**Problem requirements:** Whatever appears in the records should be given again exactly, down to the last mark.

**Input data:**
*** Block opens ***

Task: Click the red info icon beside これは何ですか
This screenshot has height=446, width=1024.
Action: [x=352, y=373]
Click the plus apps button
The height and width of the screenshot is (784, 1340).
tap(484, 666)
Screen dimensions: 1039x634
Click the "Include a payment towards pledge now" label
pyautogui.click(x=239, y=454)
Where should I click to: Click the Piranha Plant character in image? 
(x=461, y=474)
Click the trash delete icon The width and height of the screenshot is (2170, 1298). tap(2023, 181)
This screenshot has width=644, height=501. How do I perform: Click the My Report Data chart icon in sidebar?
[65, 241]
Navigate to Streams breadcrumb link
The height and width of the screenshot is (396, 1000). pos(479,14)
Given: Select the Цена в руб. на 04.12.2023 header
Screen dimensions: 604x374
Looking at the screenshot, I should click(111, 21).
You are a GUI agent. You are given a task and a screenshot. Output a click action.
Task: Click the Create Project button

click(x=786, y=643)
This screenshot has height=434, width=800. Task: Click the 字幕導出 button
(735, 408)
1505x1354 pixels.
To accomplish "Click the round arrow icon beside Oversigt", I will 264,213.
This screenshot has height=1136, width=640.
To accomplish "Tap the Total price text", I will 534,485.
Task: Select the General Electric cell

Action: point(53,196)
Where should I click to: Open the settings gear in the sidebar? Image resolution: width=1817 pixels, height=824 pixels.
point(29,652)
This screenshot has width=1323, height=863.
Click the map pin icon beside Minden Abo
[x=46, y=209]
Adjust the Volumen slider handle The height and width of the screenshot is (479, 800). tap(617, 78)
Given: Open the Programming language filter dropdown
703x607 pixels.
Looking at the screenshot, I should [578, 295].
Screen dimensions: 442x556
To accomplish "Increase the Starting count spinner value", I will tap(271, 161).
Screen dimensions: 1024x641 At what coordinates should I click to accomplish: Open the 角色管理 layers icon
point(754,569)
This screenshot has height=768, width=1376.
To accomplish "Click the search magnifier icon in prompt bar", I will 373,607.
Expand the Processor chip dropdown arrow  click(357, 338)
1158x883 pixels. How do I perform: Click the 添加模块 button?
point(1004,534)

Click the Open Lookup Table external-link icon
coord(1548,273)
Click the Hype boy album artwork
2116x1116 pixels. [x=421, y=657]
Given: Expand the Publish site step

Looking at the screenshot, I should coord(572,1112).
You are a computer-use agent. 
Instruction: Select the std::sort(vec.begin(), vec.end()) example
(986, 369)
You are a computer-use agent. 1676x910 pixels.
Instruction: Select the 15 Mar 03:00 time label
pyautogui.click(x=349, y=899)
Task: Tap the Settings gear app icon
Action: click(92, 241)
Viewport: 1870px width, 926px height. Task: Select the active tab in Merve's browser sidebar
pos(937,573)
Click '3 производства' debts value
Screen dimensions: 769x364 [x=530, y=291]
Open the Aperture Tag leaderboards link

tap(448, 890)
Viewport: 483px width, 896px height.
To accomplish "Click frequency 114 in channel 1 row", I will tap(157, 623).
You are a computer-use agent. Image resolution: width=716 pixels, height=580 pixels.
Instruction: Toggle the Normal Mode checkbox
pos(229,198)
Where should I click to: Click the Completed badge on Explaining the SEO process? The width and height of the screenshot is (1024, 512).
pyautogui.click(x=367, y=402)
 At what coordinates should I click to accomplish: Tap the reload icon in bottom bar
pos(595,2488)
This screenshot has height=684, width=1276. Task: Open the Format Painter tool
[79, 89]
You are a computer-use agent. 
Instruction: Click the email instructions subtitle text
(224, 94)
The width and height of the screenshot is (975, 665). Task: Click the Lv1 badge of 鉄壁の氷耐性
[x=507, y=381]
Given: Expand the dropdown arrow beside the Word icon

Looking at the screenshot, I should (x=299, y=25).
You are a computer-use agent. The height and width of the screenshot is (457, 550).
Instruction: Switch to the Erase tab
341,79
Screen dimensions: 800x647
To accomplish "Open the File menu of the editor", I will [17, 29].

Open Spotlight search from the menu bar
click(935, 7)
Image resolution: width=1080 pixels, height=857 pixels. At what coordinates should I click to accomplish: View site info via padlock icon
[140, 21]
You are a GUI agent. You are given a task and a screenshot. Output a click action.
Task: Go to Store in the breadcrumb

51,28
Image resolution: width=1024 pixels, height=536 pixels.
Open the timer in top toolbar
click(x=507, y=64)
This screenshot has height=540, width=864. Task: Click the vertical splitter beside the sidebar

*** Block closes ***

**Answer to this problem:**
Task: Click the red info icon beside これは何ですか
This screenshot has height=446, width=1024.
Action: [x=352, y=373]
Click the plus apps button
The height and width of the screenshot is (784, 1340).
tap(484, 666)
Screen dimensions: 1039x634
Click the "Include a payment towards pledge now" label
pyautogui.click(x=239, y=454)
Where should I click to: Click the Piranha Plant character in image? 
(x=461, y=474)
Click the trash delete icon The width and height of the screenshot is (2170, 1298). tap(2023, 181)
This screenshot has width=644, height=501. How do I perform: Click the My Report Data chart icon in sidebar?
[65, 241]
Navigate to Streams breadcrumb link
The height and width of the screenshot is (396, 1000). pos(479,14)
Given: Select the Цена в руб. на 04.12.2023 header
Screen dimensions: 604x374
Looking at the screenshot, I should click(111, 21).
You are a GUI agent. You are given a task and a screenshot. Output a click action.
Task: Click the Create Project button

click(x=786, y=643)
This screenshot has height=434, width=800. Task: Click the 字幕導出 button
(735, 408)
1505x1354 pixels.
To accomplish "Click the round arrow icon beside Oversigt", I will 264,213.
This screenshot has height=1136, width=640.
To accomplish "Tap the Total price text", I will 534,485.
Task: Select the General Electric cell

Action: point(53,196)
Where should I click to: Open the settings gear in the sidebar? Image resolution: width=1817 pixels, height=824 pixels.
point(29,652)
This screenshot has width=1323, height=863.
Click the map pin icon beside Minden Abo
[x=46, y=209]
Adjust the Volumen slider handle The height and width of the screenshot is (479, 800). tap(617, 78)
Given: Open the Programming language filter dropdown
703x607 pixels.
Looking at the screenshot, I should [578, 295].
Screen dimensions: 442x556
To accomplish "Increase the Starting count spinner value", I will tap(271, 161).
Screen dimensions: 1024x641 At what coordinates should I click to accomplish: Open the 角色管理 layers icon
point(754,569)
This screenshot has height=768, width=1376.
To accomplish "Click the search magnifier icon in prompt bar", I will 373,607.
Expand the Processor chip dropdown arrow  click(357, 338)
1158x883 pixels. How do I perform: Click the 添加模块 button?
point(1004,534)

Click the Open Lookup Table external-link icon
coord(1548,273)
Click the Hype boy album artwork
2116x1116 pixels. [x=421, y=657]
Given: Expand the Publish site step

Looking at the screenshot, I should coord(572,1112).
You are a computer-use agent. 
Instruction: Select the std::sort(vec.begin(), vec.end()) example
(986, 369)
You are a computer-use agent. 1676x910 pixels.
Instruction: Select the 15 Mar 03:00 time label
pyautogui.click(x=349, y=899)
Task: Tap the Settings gear app icon
Action: click(92, 241)
Viewport: 1870px width, 926px height. Task: Select the active tab in Merve's browser sidebar
pos(937,573)
Click '3 производства' debts value
Screen dimensions: 769x364 [x=530, y=291]
Open the Aperture Tag leaderboards link

tap(448, 890)
Viewport: 483px width, 896px height.
To accomplish "Click frequency 114 in channel 1 row", I will tap(157, 623).
You are a computer-use agent. Image resolution: width=716 pixels, height=580 pixels.
Instruction: Toggle the Normal Mode checkbox
pos(229,198)
Where should I click to: Click the Completed badge on Explaining the SEO process? The width and height of the screenshot is (1024, 512).
pyautogui.click(x=367, y=402)
 At what coordinates should I click to accomplish: Tap the reload icon in bottom bar
pos(595,2488)
This screenshot has height=684, width=1276. Task: Open the Format Painter tool
[79, 89]
You are a computer-use agent. 
Instruction: Click the email instructions subtitle text
(224, 94)
The width and height of the screenshot is (975, 665). Task: Click the Lv1 badge of 鉄壁の氷耐性
[x=507, y=381]
Given: Expand the dropdown arrow beside the Word icon

Looking at the screenshot, I should (x=299, y=25).
You are a computer-use agent. The height and width of the screenshot is (457, 550).
Instruction: Switch to the Erase tab
341,79
Screen dimensions: 800x647
To accomplish "Open the File menu of the editor", I will [17, 29].

Open Spotlight search from the menu bar
click(935, 7)
Image resolution: width=1080 pixels, height=857 pixels. At what coordinates should I click to accomplish: View site info via padlock icon
[140, 21]
You are a GUI agent. You are given a task and a screenshot. Output a click action.
Task: Go to Store in the breadcrumb

51,28
Image resolution: width=1024 pixels, height=536 pixels.
Open the timer in top toolbar
click(x=507, y=64)
This screenshot has height=540, width=864. Task: Click the vertical splitter beside the sidebar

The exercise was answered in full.